Work order >>
Your task is to write out the full listing once more, exactly.

== Segment start ==

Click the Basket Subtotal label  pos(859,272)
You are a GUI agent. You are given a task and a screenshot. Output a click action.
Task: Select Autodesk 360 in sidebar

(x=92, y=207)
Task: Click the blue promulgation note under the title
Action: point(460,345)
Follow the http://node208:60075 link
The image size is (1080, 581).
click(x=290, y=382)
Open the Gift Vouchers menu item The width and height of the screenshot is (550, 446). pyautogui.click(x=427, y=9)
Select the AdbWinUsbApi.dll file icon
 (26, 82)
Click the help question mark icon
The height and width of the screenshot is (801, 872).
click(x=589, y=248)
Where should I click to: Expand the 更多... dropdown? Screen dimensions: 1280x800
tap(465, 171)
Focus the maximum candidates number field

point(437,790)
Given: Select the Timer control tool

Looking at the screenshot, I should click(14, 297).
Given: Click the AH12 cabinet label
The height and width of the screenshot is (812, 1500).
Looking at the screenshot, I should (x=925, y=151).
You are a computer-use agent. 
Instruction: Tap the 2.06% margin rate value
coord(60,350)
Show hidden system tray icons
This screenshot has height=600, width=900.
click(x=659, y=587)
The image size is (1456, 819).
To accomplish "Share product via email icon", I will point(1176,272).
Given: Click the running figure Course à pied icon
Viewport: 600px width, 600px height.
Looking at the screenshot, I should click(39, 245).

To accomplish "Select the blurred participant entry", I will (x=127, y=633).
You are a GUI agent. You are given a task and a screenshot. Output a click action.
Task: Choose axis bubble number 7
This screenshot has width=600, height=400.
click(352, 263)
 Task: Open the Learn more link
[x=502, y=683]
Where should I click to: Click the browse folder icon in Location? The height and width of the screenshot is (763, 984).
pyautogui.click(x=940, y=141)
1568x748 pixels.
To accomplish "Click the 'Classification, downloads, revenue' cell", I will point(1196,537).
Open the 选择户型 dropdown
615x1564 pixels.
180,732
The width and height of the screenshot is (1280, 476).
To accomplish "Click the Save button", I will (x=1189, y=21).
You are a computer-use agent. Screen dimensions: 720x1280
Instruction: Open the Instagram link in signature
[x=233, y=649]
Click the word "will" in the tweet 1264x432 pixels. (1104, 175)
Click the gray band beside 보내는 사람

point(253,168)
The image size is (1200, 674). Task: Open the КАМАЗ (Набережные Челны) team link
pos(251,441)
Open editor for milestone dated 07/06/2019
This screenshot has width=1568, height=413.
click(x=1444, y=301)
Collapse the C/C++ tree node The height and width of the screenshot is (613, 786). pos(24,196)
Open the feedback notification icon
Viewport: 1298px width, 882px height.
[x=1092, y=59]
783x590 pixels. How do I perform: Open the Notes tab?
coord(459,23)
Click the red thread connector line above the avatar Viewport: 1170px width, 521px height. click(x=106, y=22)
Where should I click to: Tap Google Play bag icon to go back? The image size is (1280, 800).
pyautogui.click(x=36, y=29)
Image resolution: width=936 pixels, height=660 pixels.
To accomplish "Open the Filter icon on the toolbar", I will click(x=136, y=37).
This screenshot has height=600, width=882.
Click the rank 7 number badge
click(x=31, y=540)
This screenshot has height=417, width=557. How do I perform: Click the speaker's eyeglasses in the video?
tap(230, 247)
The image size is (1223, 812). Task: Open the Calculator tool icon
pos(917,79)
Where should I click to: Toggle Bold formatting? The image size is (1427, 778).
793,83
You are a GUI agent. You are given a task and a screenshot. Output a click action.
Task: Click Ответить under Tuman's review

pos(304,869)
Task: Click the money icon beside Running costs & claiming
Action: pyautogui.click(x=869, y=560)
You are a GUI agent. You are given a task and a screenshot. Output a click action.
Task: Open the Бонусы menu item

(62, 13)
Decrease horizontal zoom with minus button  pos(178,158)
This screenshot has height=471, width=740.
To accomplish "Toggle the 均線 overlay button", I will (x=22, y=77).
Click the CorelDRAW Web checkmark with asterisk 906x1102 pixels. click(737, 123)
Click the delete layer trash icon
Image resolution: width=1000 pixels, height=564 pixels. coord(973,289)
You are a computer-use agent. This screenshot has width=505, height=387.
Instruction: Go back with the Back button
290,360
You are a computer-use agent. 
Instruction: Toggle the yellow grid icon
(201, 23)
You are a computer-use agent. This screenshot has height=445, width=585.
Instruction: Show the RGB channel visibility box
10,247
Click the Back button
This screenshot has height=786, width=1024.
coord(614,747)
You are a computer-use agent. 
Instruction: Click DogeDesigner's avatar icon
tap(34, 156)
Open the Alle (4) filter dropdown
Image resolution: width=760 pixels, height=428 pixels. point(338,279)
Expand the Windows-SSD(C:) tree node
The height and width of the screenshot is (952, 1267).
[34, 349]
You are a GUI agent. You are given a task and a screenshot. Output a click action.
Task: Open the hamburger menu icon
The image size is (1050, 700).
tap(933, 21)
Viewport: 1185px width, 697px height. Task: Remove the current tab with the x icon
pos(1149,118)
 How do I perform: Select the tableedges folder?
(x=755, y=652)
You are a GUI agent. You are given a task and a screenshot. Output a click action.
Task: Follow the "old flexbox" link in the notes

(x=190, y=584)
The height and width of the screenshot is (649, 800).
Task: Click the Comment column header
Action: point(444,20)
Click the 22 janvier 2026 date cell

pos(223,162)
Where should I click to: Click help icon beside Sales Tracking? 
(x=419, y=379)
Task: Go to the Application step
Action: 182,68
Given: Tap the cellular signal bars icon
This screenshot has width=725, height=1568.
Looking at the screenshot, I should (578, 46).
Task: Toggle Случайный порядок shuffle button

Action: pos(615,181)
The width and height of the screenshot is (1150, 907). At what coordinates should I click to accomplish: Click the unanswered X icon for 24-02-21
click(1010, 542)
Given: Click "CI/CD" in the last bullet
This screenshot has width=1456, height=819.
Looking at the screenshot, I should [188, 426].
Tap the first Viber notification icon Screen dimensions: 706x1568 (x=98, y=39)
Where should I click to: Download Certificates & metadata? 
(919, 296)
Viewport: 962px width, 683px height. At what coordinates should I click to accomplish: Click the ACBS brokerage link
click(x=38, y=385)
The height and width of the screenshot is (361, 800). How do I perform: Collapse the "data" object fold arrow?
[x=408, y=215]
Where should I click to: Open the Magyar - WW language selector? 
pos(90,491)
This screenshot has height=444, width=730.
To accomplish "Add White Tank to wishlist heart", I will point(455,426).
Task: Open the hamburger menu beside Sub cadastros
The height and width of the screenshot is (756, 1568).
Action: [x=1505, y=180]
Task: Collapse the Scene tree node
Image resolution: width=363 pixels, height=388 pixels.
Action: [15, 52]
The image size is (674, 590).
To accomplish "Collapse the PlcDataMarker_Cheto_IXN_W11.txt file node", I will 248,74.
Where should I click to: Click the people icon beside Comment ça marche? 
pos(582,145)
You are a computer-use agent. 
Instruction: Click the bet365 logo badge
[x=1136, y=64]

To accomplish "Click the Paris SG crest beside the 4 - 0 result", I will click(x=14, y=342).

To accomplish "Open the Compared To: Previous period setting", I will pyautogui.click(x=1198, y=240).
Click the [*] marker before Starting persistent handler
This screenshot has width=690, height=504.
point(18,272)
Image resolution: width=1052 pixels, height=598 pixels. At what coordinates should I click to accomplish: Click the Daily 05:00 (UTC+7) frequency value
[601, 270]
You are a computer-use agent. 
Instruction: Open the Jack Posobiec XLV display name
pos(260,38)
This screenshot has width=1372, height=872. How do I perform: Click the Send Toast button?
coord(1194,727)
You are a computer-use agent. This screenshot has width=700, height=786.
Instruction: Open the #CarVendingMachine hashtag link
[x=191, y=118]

== Segment end ==

Result of the task >>
Click the Basket Subtotal label  pos(859,272)
You are a GUI agent. You are given a task and a screenshot. Output a click action.
Task: Select Autodesk 360 in sidebar

(x=92, y=207)
Task: Click the blue promulgation note under the title
Action: point(460,345)
Follow the http://node208:60075 link
The image size is (1080, 581).
click(x=290, y=382)
Open the Gift Vouchers menu item The width and height of the screenshot is (550, 446). pyautogui.click(x=427, y=9)
Select the AdbWinUsbApi.dll file icon
 (26, 82)
Click the help question mark icon
The height and width of the screenshot is (801, 872).
click(x=589, y=248)
Where should I click to: Expand the 更多... dropdown? Screen dimensions: 1280x800
tap(465, 171)
Focus the maximum candidates number field

point(437,790)
Given: Select the Timer control tool

Looking at the screenshot, I should click(14, 297).
Given: Click the AH12 cabinet label
The height and width of the screenshot is (812, 1500).
Looking at the screenshot, I should (x=925, y=151).
You are a computer-use agent. 
Instruction: Tap the 2.06% margin rate value
coord(60,350)
Show hidden system tray icons
This screenshot has height=600, width=900.
click(x=659, y=587)
The image size is (1456, 819).
To accomplish "Share product via email icon", I will point(1176,272).
Given: Click the running figure Course à pied icon
Viewport: 600px width, 600px height.
Looking at the screenshot, I should click(39, 245).

To accomplish "Select the blurred participant entry", I will (x=127, y=633).
You are a GUI agent. You are given a task and a screenshot. Output a click action.
Task: Choose axis bubble number 7
This screenshot has width=600, height=400.
click(352, 263)
 Task: Open the Learn more link
[x=502, y=683]
Where should I click to: Click the browse folder icon in Location? The height and width of the screenshot is (763, 984).
pyautogui.click(x=940, y=141)
1568x748 pixels.
To accomplish "Click the 'Classification, downloads, revenue' cell", I will point(1196,537).
Open the 选择户型 dropdown
615x1564 pixels.
180,732
The width and height of the screenshot is (1280, 476).
To accomplish "Click the Save button", I will (x=1189, y=21).
You are a computer-use agent. Screen dimensions: 720x1280
Instruction: Open the Instagram link in signature
[x=233, y=649]
Click the word "will" in the tweet 1264x432 pixels. (1104, 175)
Click the gray band beside 보내는 사람

point(253,168)
The image size is (1200, 674). Task: Open the КАМАЗ (Набережные Челны) team link
pos(251,441)
Open editor for milestone dated 07/06/2019
This screenshot has width=1568, height=413.
click(x=1444, y=301)
Collapse the C/C++ tree node The height and width of the screenshot is (613, 786). pos(24,196)
Open the feedback notification icon
Viewport: 1298px width, 882px height.
[x=1092, y=59]
783x590 pixels. How do I perform: Open the Notes tab?
coord(459,23)
Click the red thread connector line above the avatar Viewport: 1170px width, 521px height. click(x=106, y=22)
Where should I click to: Tap Google Play bag icon to go back? The image size is (1280, 800).
pyautogui.click(x=36, y=29)
Image resolution: width=936 pixels, height=660 pixels.
To accomplish "Open the Filter icon on the toolbar", I will click(x=136, y=37).
This screenshot has height=600, width=882.
Click the rank 7 number badge
click(x=31, y=540)
This screenshot has height=417, width=557. How do I perform: Click the speaker's eyeglasses in the video?
tap(230, 247)
The image size is (1223, 812). Task: Open the Calculator tool icon
pos(917,79)
Where should I click to: Toggle Bold formatting? The image size is (1427, 778).
793,83
You are a GUI agent. You are given a task and a screenshot. Output a click action.
Task: Click Ответить under Tuman's review

pos(304,869)
Task: Click the money icon beside Running costs & claiming
Action: pyautogui.click(x=869, y=560)
You are a GUI agent. You are given a task and a screenshot. Output a click action.
Task: Open the Бонусы menu item

(62, 13)
Decrease horizontal zoom with minus button  pos(178,158)
This screenshot has height=471, width=740.
To accomplish "Toggle the 均線 overlay button", I will (x=22, y=77).
Click the CorelDRAW Web checkmark with asterisk 906x1102 pixels. click(737, 123)
Click the delete layer trash icon
Image resolution: width=1000 pixels, height=564 pixels. coord(973,289)
You are a computer-use agent. This screenshot has width=505, height=387.
Instruction: Go back with the Back button
290,360
You are a computer-use agent. 
Instruction: Toggle the yellow grid icon
(201, 23)
You are a computer-use agent. This screenshot has height=445, width=585.
Instruction: Show the RGB channel visibility box
10,247
Click the Back button
This screenshot has height=786, width=1024.
coord(614,747)
You are a computer-use agent. 
Instruction: Click DogeDesigner's avatar icon
tap(34, 156)
Open the Alle (4) filter dropdown
Image resolution: width=760 pixels, height=428 pixels. point(338,279)
Expand the Windows-SSD(C:) tree node
The height and width of the screenshot is (952, 1267).
[34, 349]
You are a GUI agent. You are given a task and a screenshot. Output a click action.
Task: Open the hamburger menu icon
The image size is (1050, 700).
tap(933, 21)
Viewport: 1185px width, 697px height. Task: Remove the current tab with the x icon
pos(1149,118)
 How do I perform: Select the tableedges folder?
(x=755, y=652)
You are a GUI agent. You are given a task and a screenshot. Output a click action.
Task: Follow the "old flexbox" link in the notes

(x=190, y=584)
The height and width of the screenshot is (649, 800).
Task: Click the Comment column header
Action: point(444,20)
Click the 22 janvier 2026 date cell

pos(223,162)
Where should I click to: Click help icon beside Sales Tracking? 
(x=419, y=379)
Task: Go to the Application step
Action: 182,68
Given: Tap the cellular signal bars icon
This screenshot has width=725, height=1568.
Looking at the screenshot, I should (578, 46).
Task: Toggle Случайный порядок shuffle button

Action: pos(615,181)
The width and height of the screenshot is (1150, 907). At what coordinates should I click to accomplish: Click the unanswered X icon for 24-02-21
click(1010, 542)
Given: Click "CI/CD" in the last bullet
This screenshot has width=1456, height=819.
Looking at the screenshot, I should [188, 426].
Tap the first Viber notification icon Screen dimensions: 706x1568 (x=98, y=39)
Where should I click to: Download Certificates & metadata? 
(919, 296)
Viewport: 962px width, 683px height. At what coordinates should I click to accomplish: Click the ACBS brokerage link
click(x=38, y=385)
The height and width of the screenshot is (361, 800). How do I perform: Collapse the "data" object fold arrow?
[x=408, y=215]
Where should I click to: Open the Magyar - WW language selector? 
pos(90,491)
This screenshot has height=444, width=730.
To accomplish "Add White Tank to wishlist heart", I will point(455,426).
Task: Open the hamburger menu beside Sub cadastros
The height and width of the screenshot is (756, 1568).
Action: [x=1505, y=180]
Task: Collapse the Scene tree node
Image resolution: width=363 pixels, height=388 pixels.
Action: [15, 52]
The image size is (674, 590).
To accomplish "Collapse the PlcDataMarker_Cheto_IXN_W11.txt file node", I will 248,74.
Where should I click to: Click the people icon beside Comment ça marche? 
pos(582,145)
You are a computer-use agent. 
Instruction: Click the bet365 logo badge
[x=1136, y=64]

To accomplish "Click the Paris SG crest beside the 4 - 0 result", I will click(x=14, y=342).

To accomplish "Open the Compared To: Previous period setting", I will pyautogui.click(x=1198, y=240).
Click the [*] marker before Starting persistent handler
This screenshot has width=690, height=504.
point(18,272)
Image resolution: width=1052 pixels, height=598 pixels. At what coordinates should I click to accomplish: Click the Daily 05:00 (UTC+7) frequency value
[601, 270]
You are a computer-use agent. 
Instruction: Open the Jack Posobiec XLV display name
pos(260,38)
This screenshot has width=1372, height=872. How do I perform: Click the Send Toast button?
coord(1194,727)
You are a computer-use agent. This screenshot has width=700, height=786.
Instruction: Open the #CarVendingMachine hashtag link
[x=191, y=118]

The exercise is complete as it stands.